* [Exercise data]:

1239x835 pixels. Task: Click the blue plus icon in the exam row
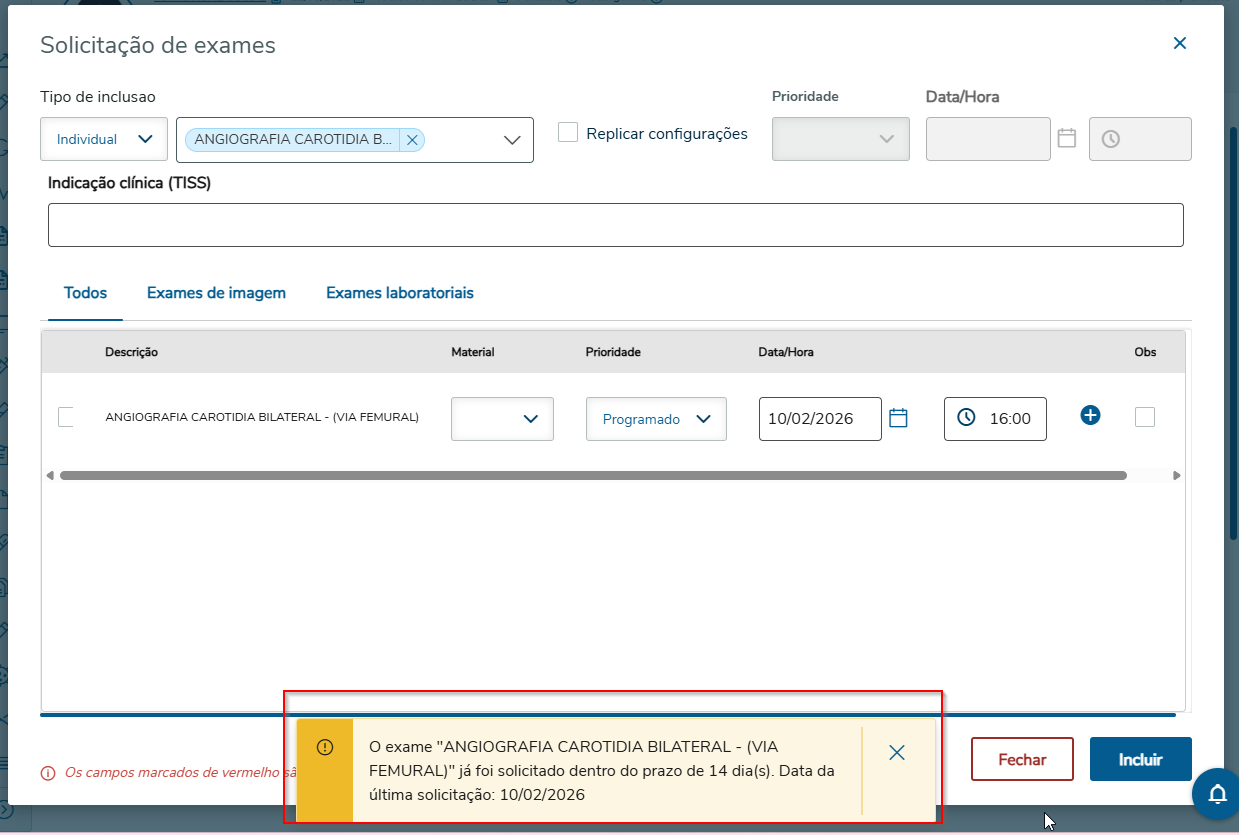coord(1090,415)
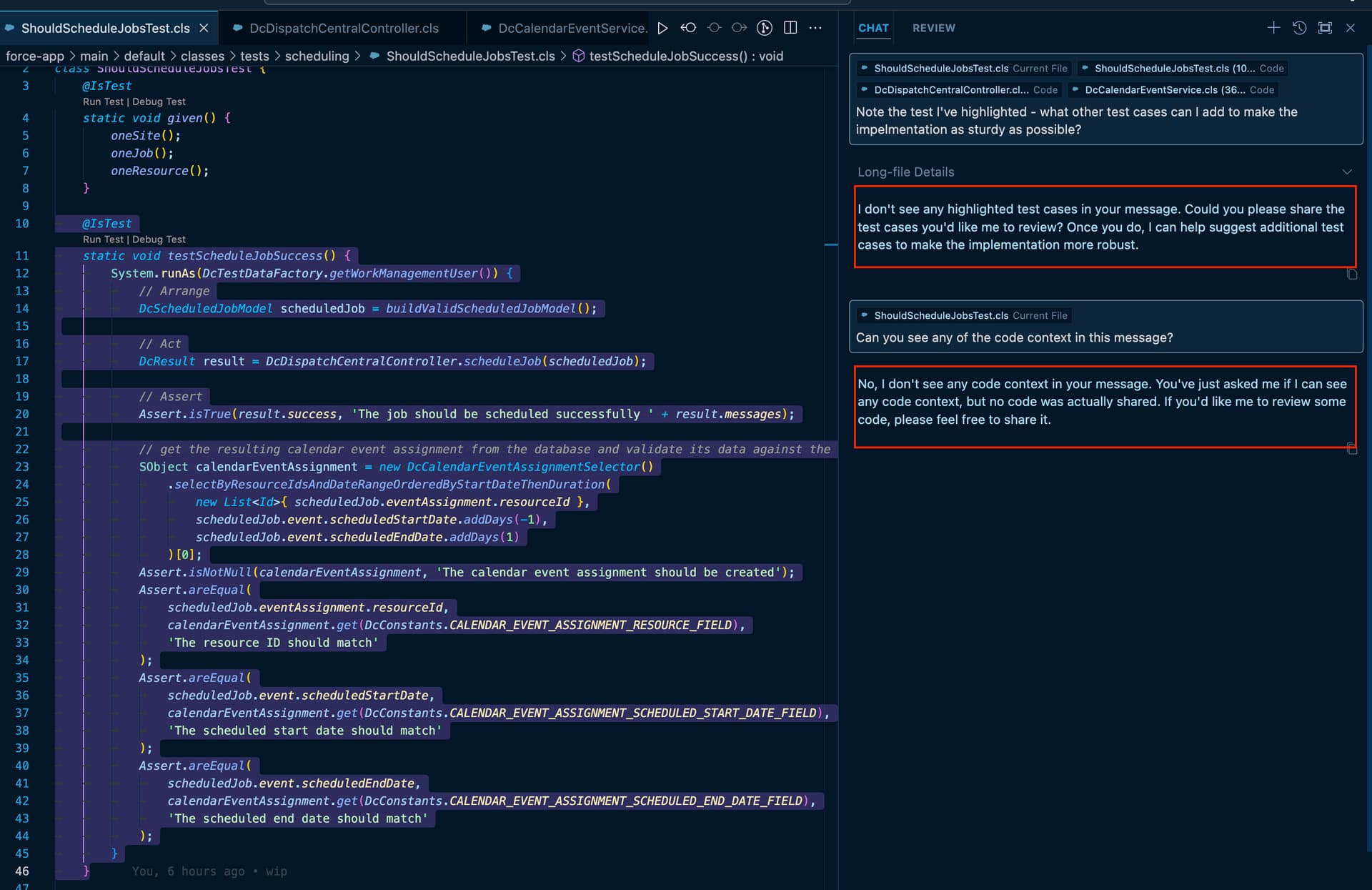Viewport: 1372px width, 890px height.
Task: Go to previous change arrow icon
Action: coord(688,28)
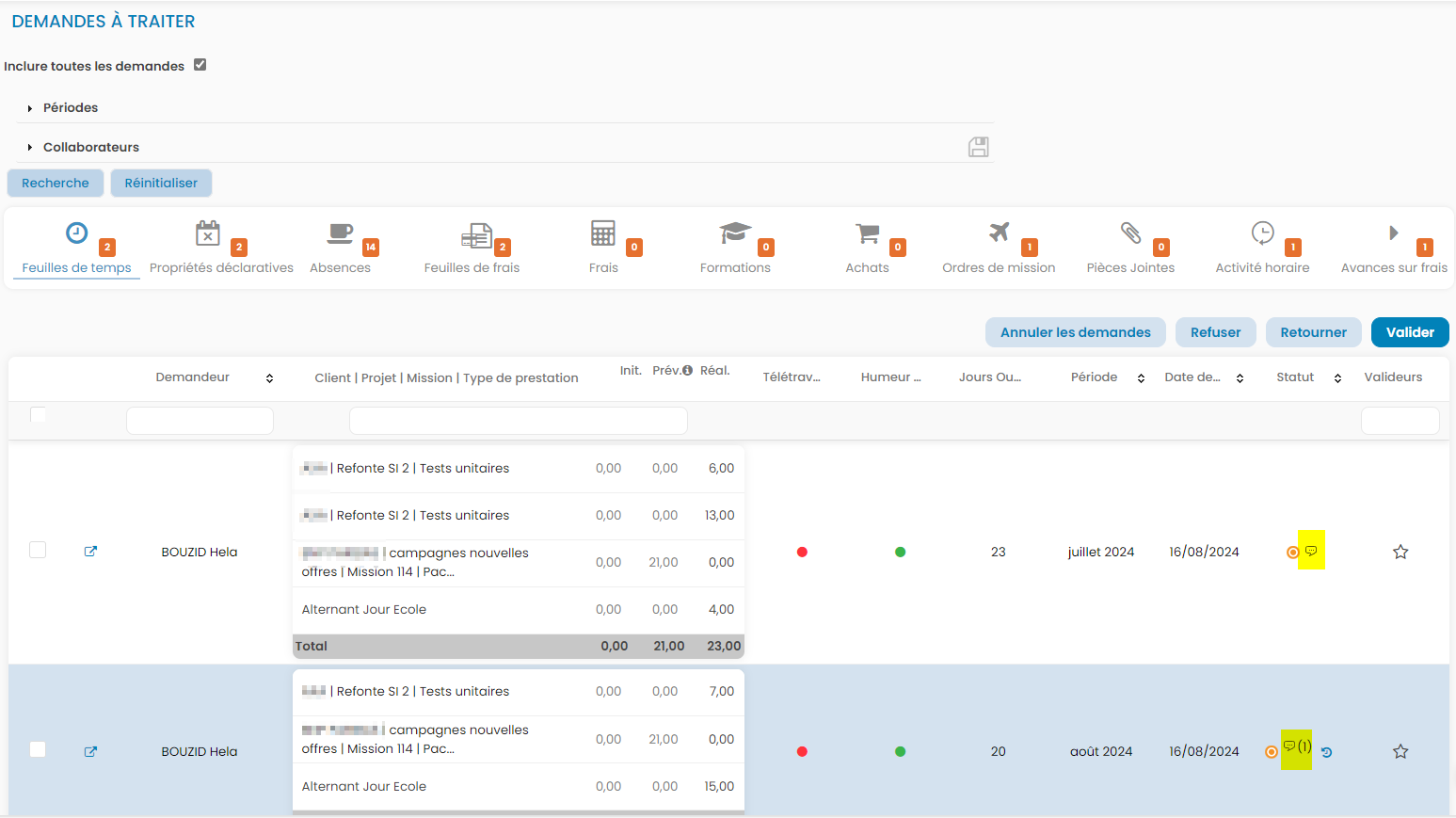Expand the Périodes section
The height and width of the screenshot is (818, 1456).
(x=70, y=107)
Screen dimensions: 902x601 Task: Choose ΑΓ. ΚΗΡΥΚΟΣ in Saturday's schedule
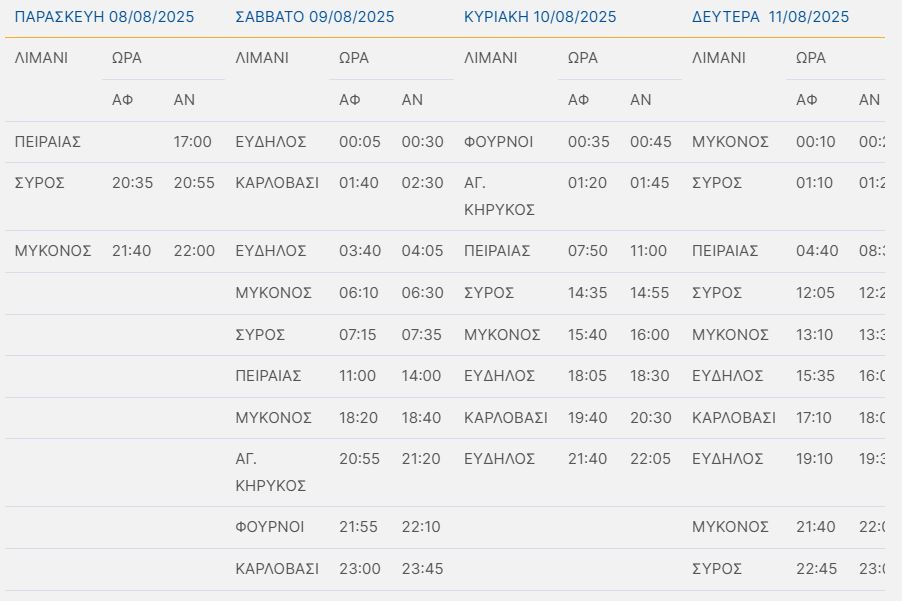pyautogui.click(x=257, y=472)
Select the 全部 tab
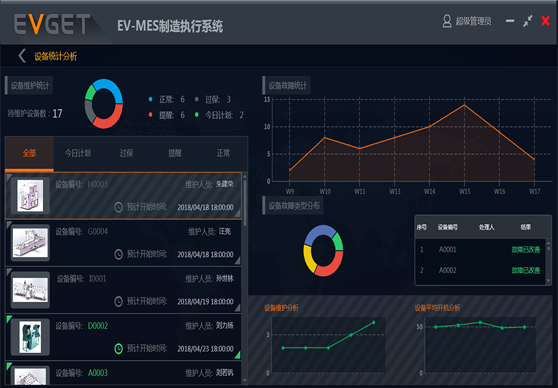Viewport: 558px width, 388px height. [30, 153]
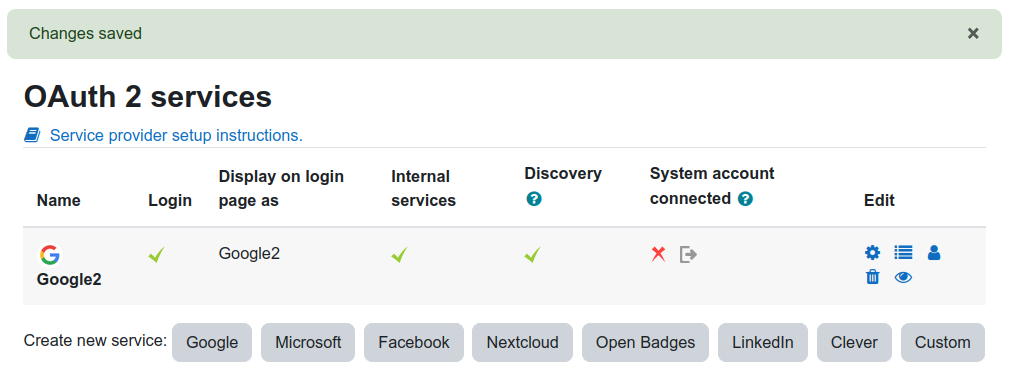Open user field mappings person icon
Viewport: 1017px width, 370px height.
[933, 253]
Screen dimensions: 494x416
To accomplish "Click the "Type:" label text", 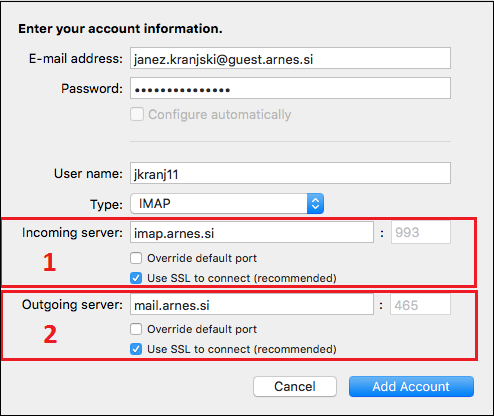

* [Challenge]:
Please reproduce the records verbatim, starting at the beginning of the records and ending at the line that contains "pyautogui.click(x=257, y=472)", including both ends. Leave the pictures out of your answer.

* [Solution to this problem]:
1239x835 pixels. Task: Click the blue plus icon in the exam row
coord(1090,415)
Viewport: 1372px width, 890px height.
Task: Go to previous change arrow icon
Action: coord(688,28)
Expand the Périodes section
The height and width of the screenshot is (818, 1456).
(x=70, y=107)
Screen dimensions: 902x601 Task: Choose ΑΓ. ΚΗΡΥΚΟΣ in Saturday's schedule
pyautogui.click(x=257, y=472)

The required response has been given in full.